Frank Wallace Galton (2 November 1867 – 9 April 1952), sometimes known as Frank Wallis Galton, was an English political writer and journalist who was secretary to Sidney and Beatrice Webb and later to the Fabian Society. In 1929, he was appointed to the Royal Commission on Transport.

==Early life==
Frank Galton was born in 1867, in St. Pancras, London. He was educated at a board school and as an adult at the Working Men's College in Great Ormond Street.

==Family==
Galton married Jessie Jane Townsend Cottridge in 1899 and the couple had two children, Beatrice Jessie Galton, and Dorothy Constance Galton who was born on 14 October 1901 at 66 Rathcoole Avenue, Hornsey, London. At the time of the 1911 census, the family was living at 49 Bounds Green Road, Wood Green, London.
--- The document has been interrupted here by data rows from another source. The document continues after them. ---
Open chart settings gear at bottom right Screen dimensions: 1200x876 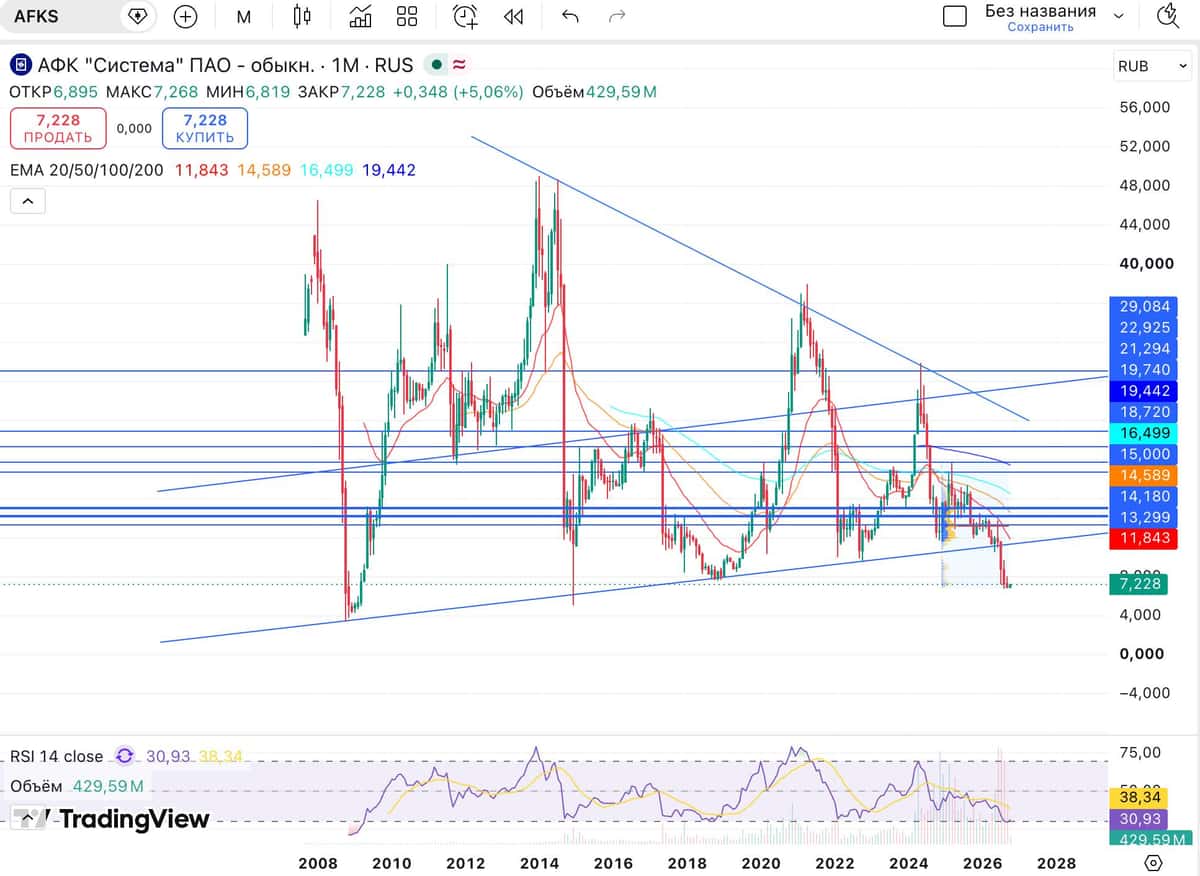point(1153,862)
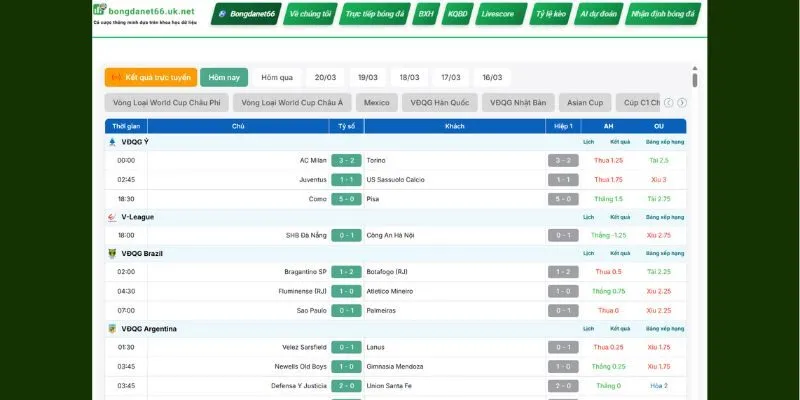This screenshot has width=800, height=400.
Task: Choose the Asian Cup league filter
Action: point(585,102)
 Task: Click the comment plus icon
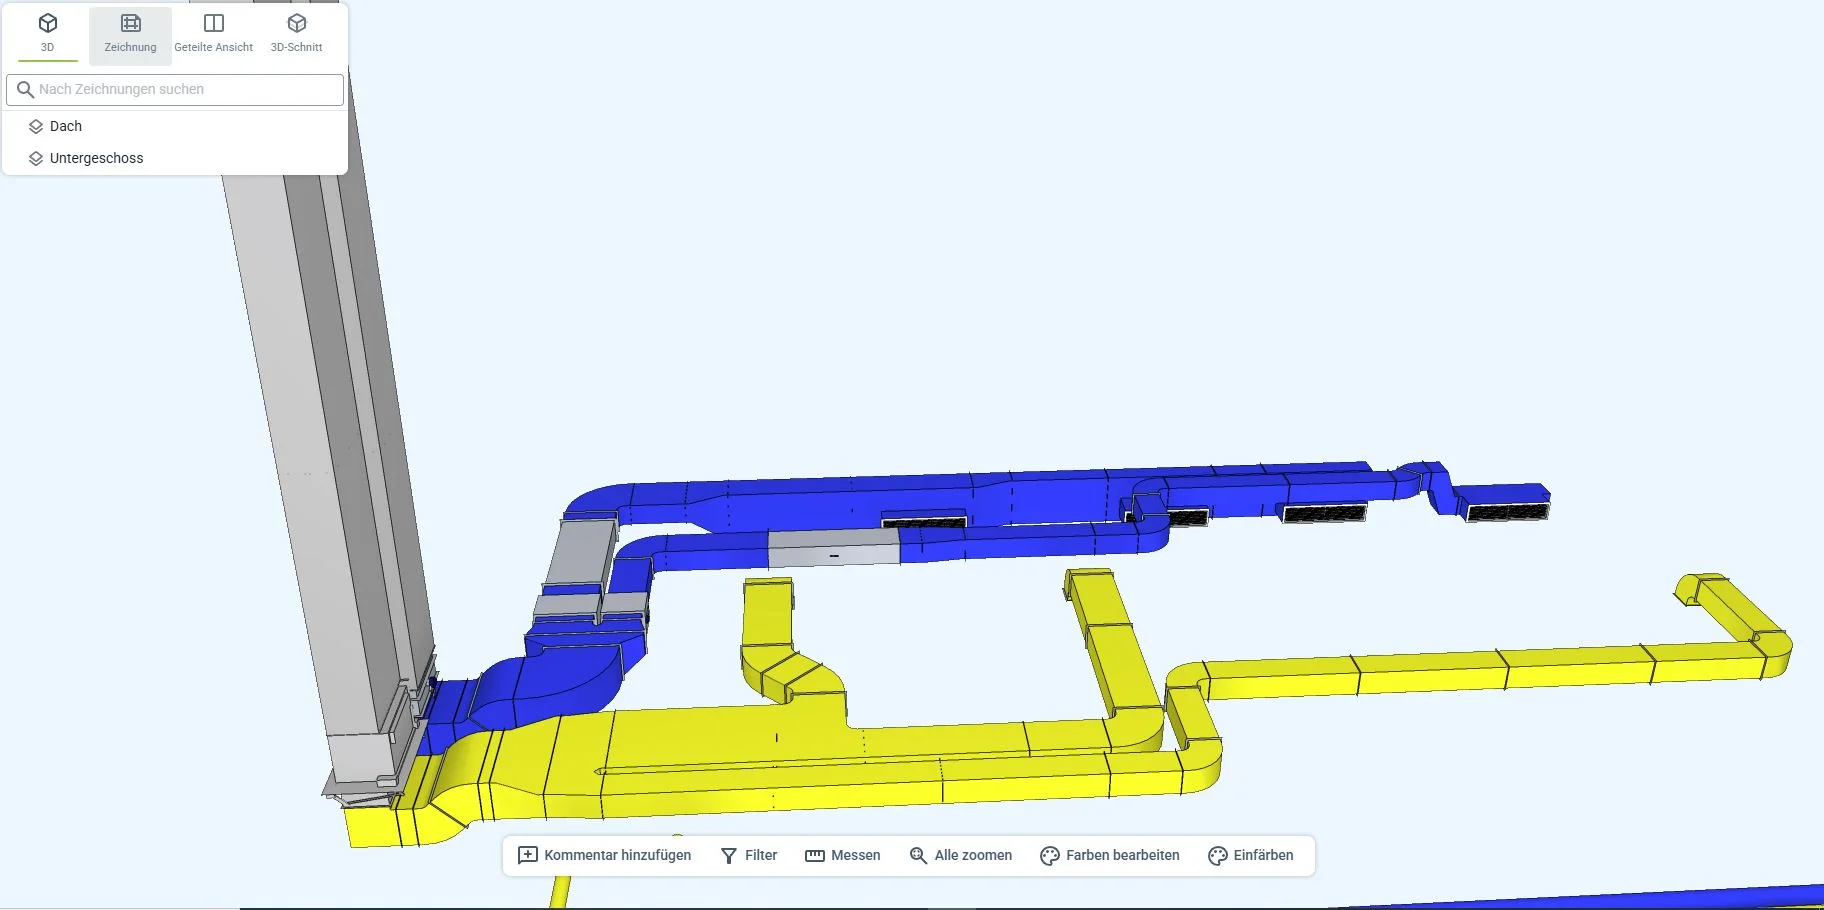coord(528,856)

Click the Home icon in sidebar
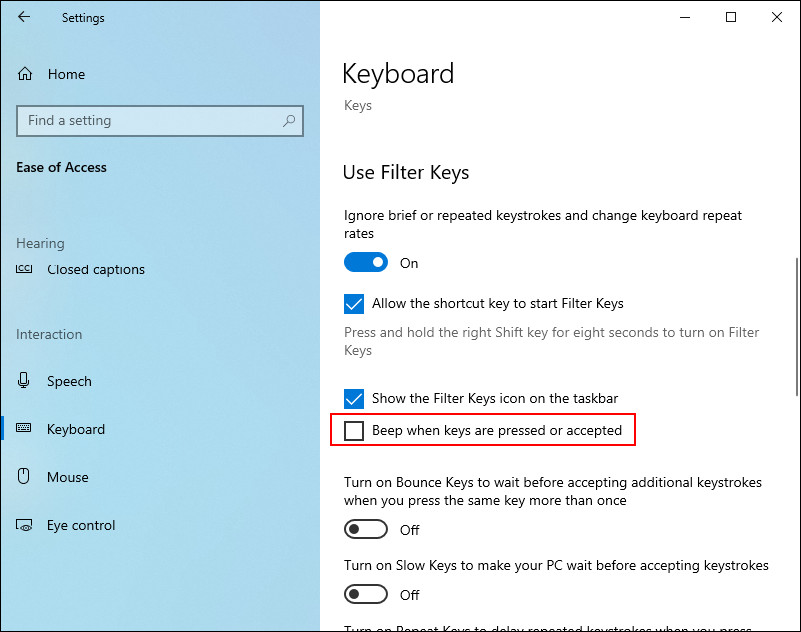[26, 74]
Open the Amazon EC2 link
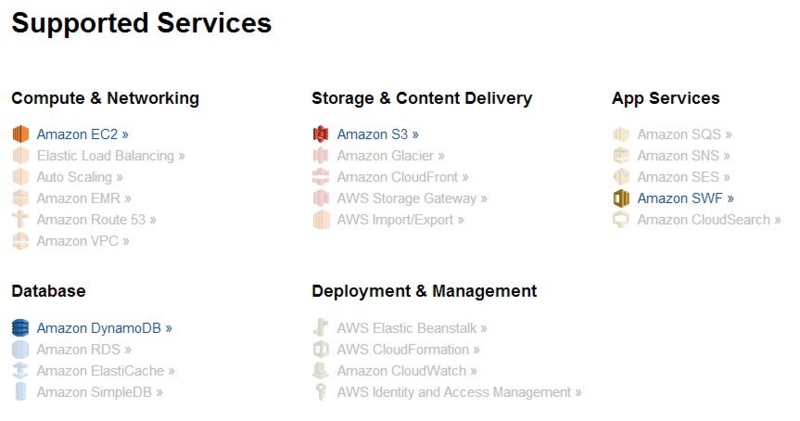Viewport: 800px width, 421px height. pos(82,134)
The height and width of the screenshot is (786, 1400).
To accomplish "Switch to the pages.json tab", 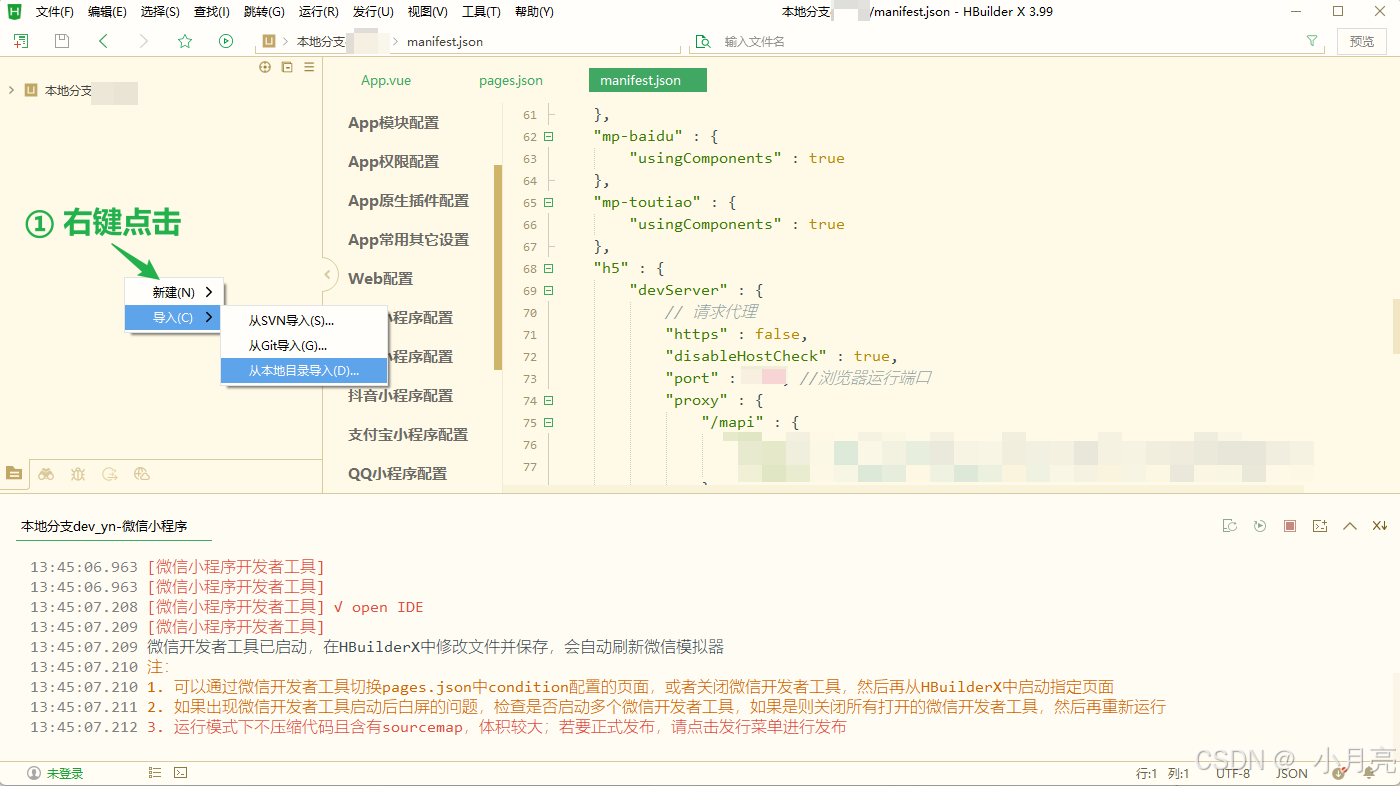I will [x=511, y=80].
Dorothy went on to be administrative secretary of the School of Slavonic and East European Studies in London, and was under some form of surveillance by the British security services for most of her working life as a suspected Russian spy. Beatrice married Albert Evans, the Labour Party member of Parliament for South West Islington. Jessie Galton died in February 1953.

==Career==
Galton was originally apprentice to a silversmith and engraver in the City of London but left that for journalism and politics. From 1892 to 1898, Galton was secretary to Beatrice and Sidney Webb, and secretary to the London Reform Union from 1898. For some years he was secretary to the City of London Liberal Association. Between 1918 and 1920, he edited the Municipal Journal and he was then appointed secretary of the Fabian Society where he remained until his retirement in 1939.

In 1929, he was appointed to the Royal Commission on Transport.

Galton published little in extended form or under his own name but was a prolific producer of articles, pamphlets and leaflets.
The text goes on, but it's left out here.